▶ _Your objective_
Format the lines below as a numbered list, skipping any blank lines and omitting the pictures.

▶ _Data supplied_
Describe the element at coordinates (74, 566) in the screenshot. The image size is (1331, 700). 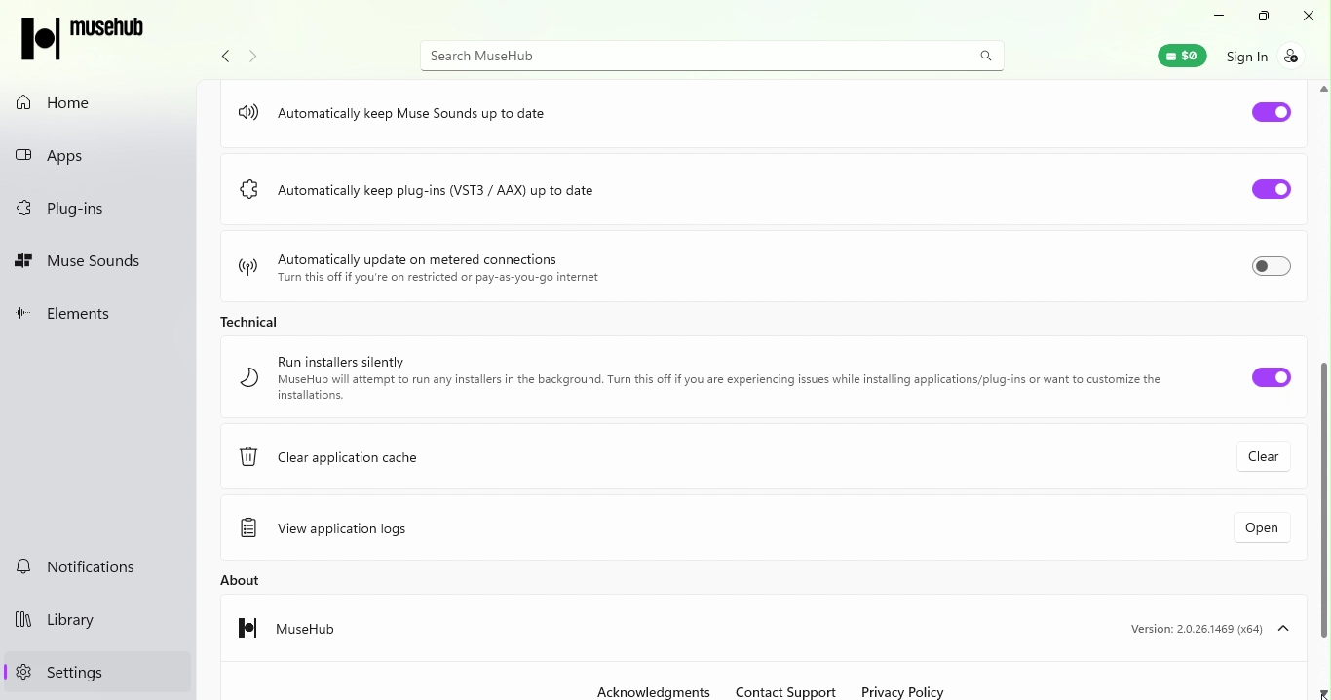
I see `Notifications` at that location.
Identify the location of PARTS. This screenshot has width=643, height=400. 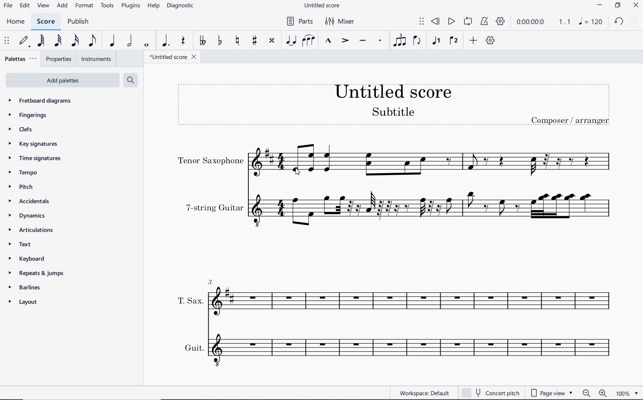
(299, 21).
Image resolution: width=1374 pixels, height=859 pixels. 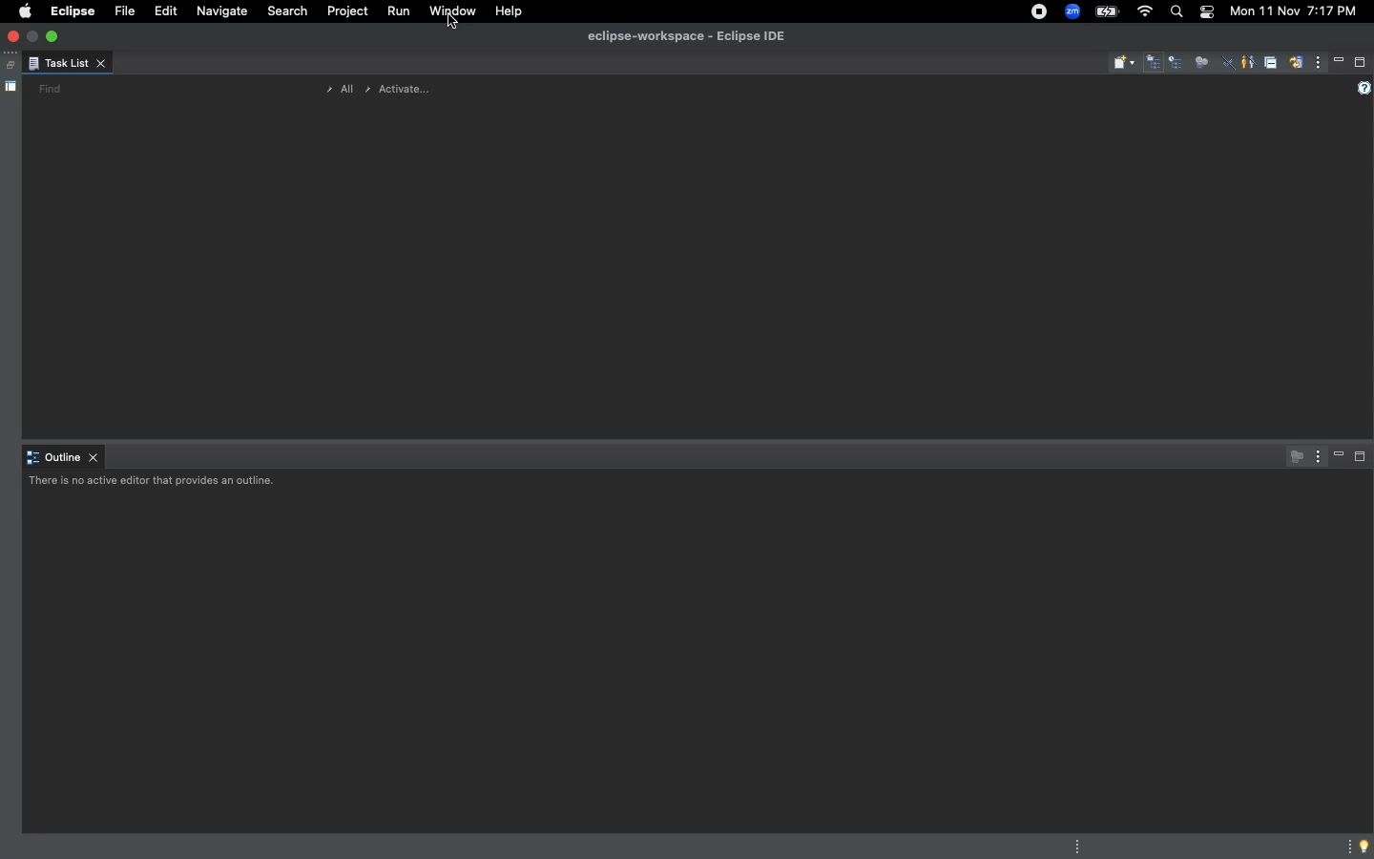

▶ _Finished exercise_
1. Describe the element at coordinates (74, 566) in the screenshot. The image size is (1331, 700). 
2. I see `Notifications` at that location.
3. Identify the location of PARTS. This screenshot has width=643, height=400. 
4. (299, 21).
5. Image resolution: width=1374 pixels, height=859 pixels. 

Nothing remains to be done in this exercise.